-- Exercise goal --
Leave out all pictures. Extract exactly the lines from the one containing "Where should I" through the end of the data.

Dataset excerpts
##########

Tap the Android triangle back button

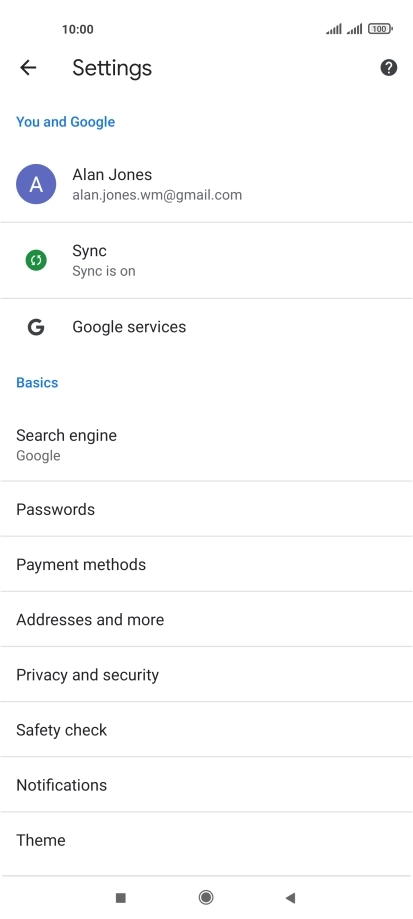tap(290, 897)
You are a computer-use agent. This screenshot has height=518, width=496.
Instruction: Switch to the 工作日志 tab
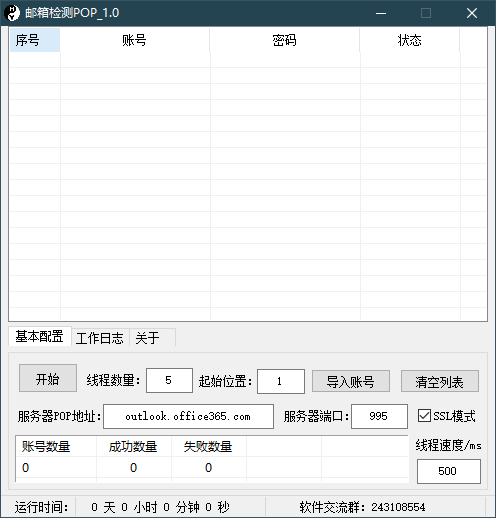tap(100, 338)
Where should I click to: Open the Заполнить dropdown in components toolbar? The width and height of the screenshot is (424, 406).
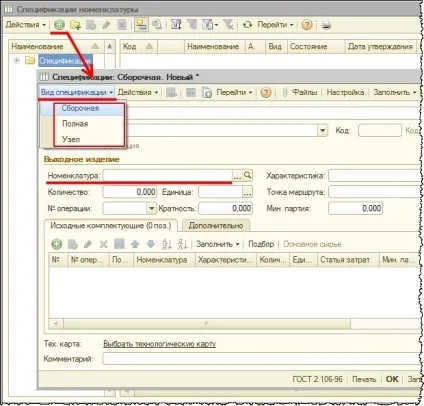[x=218, y=244]
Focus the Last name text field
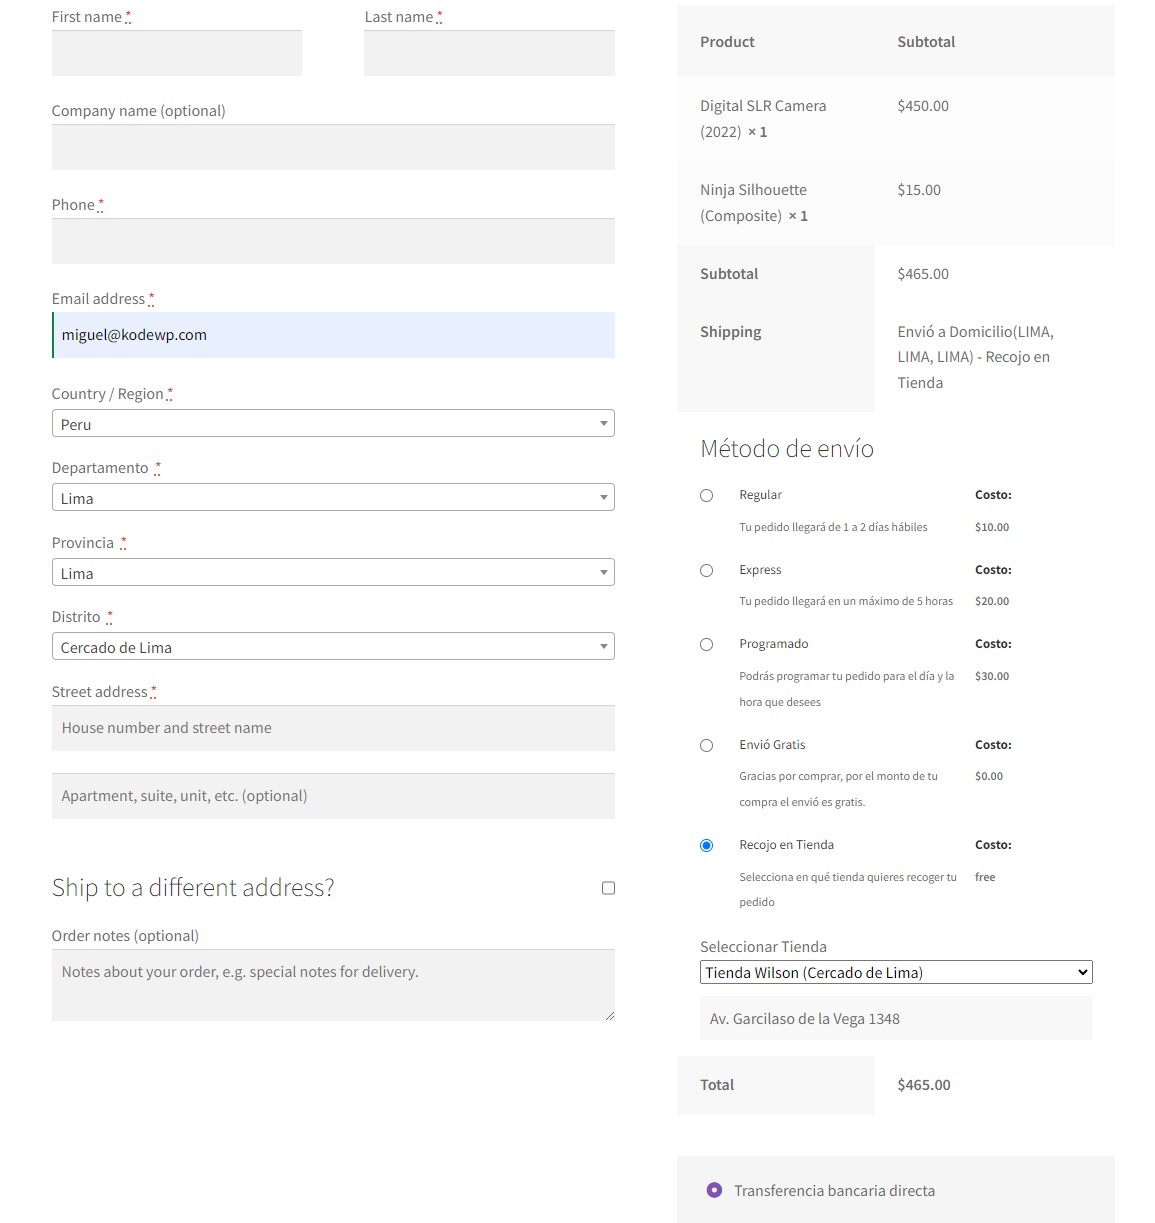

##########

-- Task result --
Where should I click to: Open the Заполнить dropdown in components toolbar? The width and height of the screenshot is (424, 406).
[x=218, y=244]
Focus the Last name text field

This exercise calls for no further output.